As business grows, technologies evolve and events such as acquisitions and mergers occur, companies must adapt quickly and cost-effectively. This can be achieved by extracting data from silos of information - including legacy systems - and making it available in a cloud-native, microservice-based way without changing existing core systems. Such a process is important in breaking up large, monolithic applications into smaller, agile pieces.

With Kafka Connect, data from a variety of systems can be transferred to and from Kafka. The supported systems range from relational databases and messaging systems to cloud and mobile apps. Both batch and real-time data integration modes are supported (see Figure 2).

Data streaming in Kafka is often configurable with Kafka Connect (here is a list of available connectors). However, thanks to the modern architecture, documentation and availability of open source connectors, new connectors can be developed relatively easily.

This makes Kafka a suitable platform also for the following use cases:

  • Real-time data integration: Send data to legacy and modern systems such as databases, MQs, JMS, Salesforce, Amazon S3, HDFS, SAP HANA and many more. This allows the development of new, loosely coupled microservices that are integrated with legacy systems.
  • Website activity tracking: Publishing activities such as page views, searches, etc. as event streams to feed monitoring systems and data warehouses. For example, marketing, strategy and IT departments can use real-time data to make decisions in their areas.
  • Log Aggregator: Sending application logs from different source systems to operate analysis tools such as Splunk and Elasticsearch. This allows the appropriate tool to be used depending on the situation.
  • IoT: Due to its scalability, Kafka is well suited to collect data from a large number of devices, e.g. via MQTT protocol.
Abb-2_Kafka-als- Silo-Integrator_figure2-200dpi-1200x469.png
Fig. 2: Kafka as silo integrator

3. Data can be analyzed in real time inside or outside of Kafka

Data-driven business requires that data is not only collected and made available throughout the company, but also analyzed. Data that flows through Kafka can be analyzed with Kafka tools as well as with external tools.

Kafka's own tools include the Kafka Streams API, a Java library aimed at experienced developers, and KSQL, a form of expression for data analysts. The advantage of analyzing data within Kafka is that no additional system needs to be operated. It can be guaranteed that all events are processed exactly once (exactly-once semantics).

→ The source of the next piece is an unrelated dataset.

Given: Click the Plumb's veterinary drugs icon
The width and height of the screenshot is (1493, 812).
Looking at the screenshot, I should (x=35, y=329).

If necessary, data can also be used by external data analysis systems (native if supported, or via Kafka Connect) that are already established in a company or that can solve specific problems (see Fig. 3).

figure1-200dpi.png
Fig. 3: Data analyzed inside or outside of Kafka

Conclusion

Kafka is an important component in the data-driven enterprise because it makes data securely available to the entire company in real time. Kafka can also be used as a messaging platform to decouple software components and increase the speed of innovation. It can also recover data from legacy systems without affecting proven and functioning systems that are difficult to change. Finally, different departments can access and analyze cross-divisional data to generate data-driven insights.